→ **REQUIRED WORK**
1) Answer these questions from the blog text:
(a) At what time did the Falcon Rocket lift off?
(b) In how many days did Bly travel around the world in 1889?
(c) Which ship did Bob Behnken thank people for after landing?
2) Reproduce word for word the part of the blog text starting with "What a lovely" and going on through "like the Fourth.".

→ **SUPPLIED PASSAGE**
What struck me when reading the news accounts this morning was what astronaut Bob Behnken said after landing, thanking those who made the flight possible “for sending us into orbit and bringing us home safely. Thank you very much for the good ship Endeavour.” 
What a lovely word, endeavor: so much longer than the word “try,” more multi-faceted in meaning, more elegant in syntax. Though it is named for the space shuttle, the name spoke volumes about the vessel, the launch, the landing — and the times we live in. 
Funny Fourth

Funny Fourth

Funny that I won’t be seeing live fireworks this year …

Or going to any cook-outs …

Or singing any patriotic songs.

Funny that it doesn’t really feel like the Fourth.

Or maybe not so funny after all …

Virtual Shower

Virtual Shower

Today, we make one more notch on the digital belt, as we hold a virtual baby shower for Claire. With two expectant mothers in the family, we thought it best to forgo a real party.

By now most of us have been to Zoom happy hours, Zoom meetings, Zoom family reunions and all other manner of screened gatherings. We have grown accustomed to the squares on a screen.

So today, there will be more of that. There will be virtual games and present-opening. But the gifts, the decorations — and most of all, the love and good wishes — will be most emphatically real.

Reflections on Race

Reflections on Race

We were given today off to reflect and recharge, a generous gift of time that I (as always) struggle to use as wisely as possible. The day is meant to mark a pause in the tensions that have roiled this country over recent instances of police brutality against African Americans. 

I’ve done some reading to mark the day, but for me race relations are a lived event. Because both the grand-babies I’m waiting to welcome will have brown skin, I think often about the world they will inherit. What kind of prejudices will they fight? What kind of opportunities will they have? Will they be roughed up by police because they happened to be jogging in the “wrong” part of town? 
Suddenly it is not “the other” — it is flesh of my flesh. So whatever I think is no longer a matter of mind only, but also of heart. Which makes me wonder … is this what it will take? Will things truly improve only when most marriages are mixed-race and most families blended? 
I certainly hope not; I certainly hope it happens much, much sooner than that.
Lift Off!

Lift Off!

Surely we needed this, needed the collective holding of breath, the general release when the rocket rose from the launching pad, up into the Florida sky, away from this earth with its virus and lockdowns and riots. Surely we needed something to make us raise our eyes from the here and now, into the heavens.

The Falcon Rocket, along with its two human passengers, lifted off an hour ago, at 3:22 p.m. — the first launch in almost a decade and the first ever from a rocket built by a private company.  It plans to rendezvous with the International Space Station at 10:30 tomorrow, meaning that these astronauts, both veterans of other space flights, will not be hitching a ride on a Russian craft.

As I write these earthbound words I hear the roar of jets making their final approach to Dulles. The dreams of flight that were realized more than a hundred years ago are propelling us still — and, as today’s milestone makes clear — they will continue to do so.

In the News

In the News

It’s a good day for journalism. The Pulitzer Prizes were just announced (the Washington Post won, as did the Baltimore Sun, the Louisville Courier-Journal, the Anchorage Daily News and many others), and it’s also the birthday of Mollie Bly, a journalist who pretended to be mentally ill in order to spend 10 days undercover in the Blackwell’s Island Women’s Lunatic Asylum in New York and document the horrendous conditions she found there.

In 1889 Bly traveled around the world in 72 days, beating the fictional Phineas Fogg’s “Around the World in 80 Days” timetable and becoming famous in the process. She wrote both of these big stories for the New York World, owned by … Joseph Pulitzer.

At a time when the news is often decried and challenged, it’s good to remember all that it does for us, all that it continues to do.

(Collected data entries)
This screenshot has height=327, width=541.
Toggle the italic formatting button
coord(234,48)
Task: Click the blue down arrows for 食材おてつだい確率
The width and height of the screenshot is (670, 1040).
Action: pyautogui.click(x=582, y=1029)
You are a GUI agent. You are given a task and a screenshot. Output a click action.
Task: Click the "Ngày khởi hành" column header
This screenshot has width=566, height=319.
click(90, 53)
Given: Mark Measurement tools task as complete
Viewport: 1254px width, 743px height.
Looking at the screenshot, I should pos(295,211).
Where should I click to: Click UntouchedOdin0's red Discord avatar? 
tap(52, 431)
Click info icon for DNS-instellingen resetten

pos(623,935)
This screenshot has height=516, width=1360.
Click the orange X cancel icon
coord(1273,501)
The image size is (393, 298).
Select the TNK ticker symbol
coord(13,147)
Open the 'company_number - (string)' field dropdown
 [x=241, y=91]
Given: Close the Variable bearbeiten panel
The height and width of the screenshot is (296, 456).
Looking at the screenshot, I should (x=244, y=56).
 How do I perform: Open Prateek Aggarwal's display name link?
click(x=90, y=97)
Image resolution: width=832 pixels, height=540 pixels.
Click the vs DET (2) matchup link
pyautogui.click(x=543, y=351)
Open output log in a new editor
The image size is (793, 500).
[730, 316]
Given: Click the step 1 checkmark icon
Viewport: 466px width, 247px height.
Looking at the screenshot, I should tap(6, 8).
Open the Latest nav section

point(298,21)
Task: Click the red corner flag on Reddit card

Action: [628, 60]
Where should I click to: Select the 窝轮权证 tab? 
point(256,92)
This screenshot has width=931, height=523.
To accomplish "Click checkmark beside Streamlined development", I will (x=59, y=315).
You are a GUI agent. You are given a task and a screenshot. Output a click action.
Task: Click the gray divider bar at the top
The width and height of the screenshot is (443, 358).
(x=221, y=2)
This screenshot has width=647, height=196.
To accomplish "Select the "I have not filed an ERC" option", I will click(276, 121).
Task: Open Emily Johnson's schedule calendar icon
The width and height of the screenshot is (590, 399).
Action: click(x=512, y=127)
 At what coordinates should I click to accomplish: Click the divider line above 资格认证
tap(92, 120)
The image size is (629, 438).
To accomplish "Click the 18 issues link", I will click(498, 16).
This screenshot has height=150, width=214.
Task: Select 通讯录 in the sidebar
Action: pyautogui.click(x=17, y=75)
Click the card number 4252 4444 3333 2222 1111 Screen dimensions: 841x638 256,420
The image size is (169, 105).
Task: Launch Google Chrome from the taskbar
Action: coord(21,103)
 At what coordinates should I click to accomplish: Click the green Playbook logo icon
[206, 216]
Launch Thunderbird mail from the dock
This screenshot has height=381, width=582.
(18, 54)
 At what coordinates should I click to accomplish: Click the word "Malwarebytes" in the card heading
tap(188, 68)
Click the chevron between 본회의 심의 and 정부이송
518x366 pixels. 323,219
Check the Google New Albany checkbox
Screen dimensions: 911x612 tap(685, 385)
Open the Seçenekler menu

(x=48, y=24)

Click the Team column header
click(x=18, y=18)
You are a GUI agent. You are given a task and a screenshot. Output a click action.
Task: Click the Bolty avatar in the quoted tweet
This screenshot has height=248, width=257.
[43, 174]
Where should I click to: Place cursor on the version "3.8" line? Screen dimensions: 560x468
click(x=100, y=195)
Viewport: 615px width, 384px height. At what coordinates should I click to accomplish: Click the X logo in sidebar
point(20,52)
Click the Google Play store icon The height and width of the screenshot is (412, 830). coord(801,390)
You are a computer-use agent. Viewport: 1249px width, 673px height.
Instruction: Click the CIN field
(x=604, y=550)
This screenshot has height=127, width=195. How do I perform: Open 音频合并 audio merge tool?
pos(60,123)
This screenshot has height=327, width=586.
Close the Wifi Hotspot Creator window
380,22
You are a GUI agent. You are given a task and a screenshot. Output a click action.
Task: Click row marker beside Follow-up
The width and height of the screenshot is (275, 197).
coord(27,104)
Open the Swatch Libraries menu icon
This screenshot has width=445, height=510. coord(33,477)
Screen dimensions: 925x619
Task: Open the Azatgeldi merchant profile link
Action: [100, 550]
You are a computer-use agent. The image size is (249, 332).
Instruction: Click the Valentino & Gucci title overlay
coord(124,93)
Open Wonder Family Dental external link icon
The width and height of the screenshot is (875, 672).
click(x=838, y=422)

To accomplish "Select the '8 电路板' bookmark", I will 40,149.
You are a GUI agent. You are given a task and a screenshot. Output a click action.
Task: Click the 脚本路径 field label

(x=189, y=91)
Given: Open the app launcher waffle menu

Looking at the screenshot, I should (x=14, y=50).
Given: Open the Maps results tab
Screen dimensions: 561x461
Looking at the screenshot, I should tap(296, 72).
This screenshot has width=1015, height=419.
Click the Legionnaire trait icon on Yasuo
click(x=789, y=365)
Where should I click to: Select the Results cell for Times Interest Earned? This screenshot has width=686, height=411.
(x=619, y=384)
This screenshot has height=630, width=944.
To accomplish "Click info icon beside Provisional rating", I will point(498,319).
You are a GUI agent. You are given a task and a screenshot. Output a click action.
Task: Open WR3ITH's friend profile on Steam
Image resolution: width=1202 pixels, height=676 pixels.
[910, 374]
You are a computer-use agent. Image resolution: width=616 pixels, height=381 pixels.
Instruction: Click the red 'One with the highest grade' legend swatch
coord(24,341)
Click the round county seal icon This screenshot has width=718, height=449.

→ **SOLUTIONS PER TASK**
1)
(a) 3:22 p.m.
(b) 72 days
(c) The good ship Endeavour

2)
What a lovely word, endeavor: so much longer than the word “try,” more multi-faceted in meaning, more elegant in syntax. Though it is named for the space shuttle, the name spoke volumes about the vessel, the launch, the landing — and the times we live in. 
Funny Fourth

Funny Fourth

Funny that I won’t be seeing live fireworks this year …

Or going to any cook-outs …

Or singing any patriotic songs.

Funny that it doesn’t really feel like the Fourth.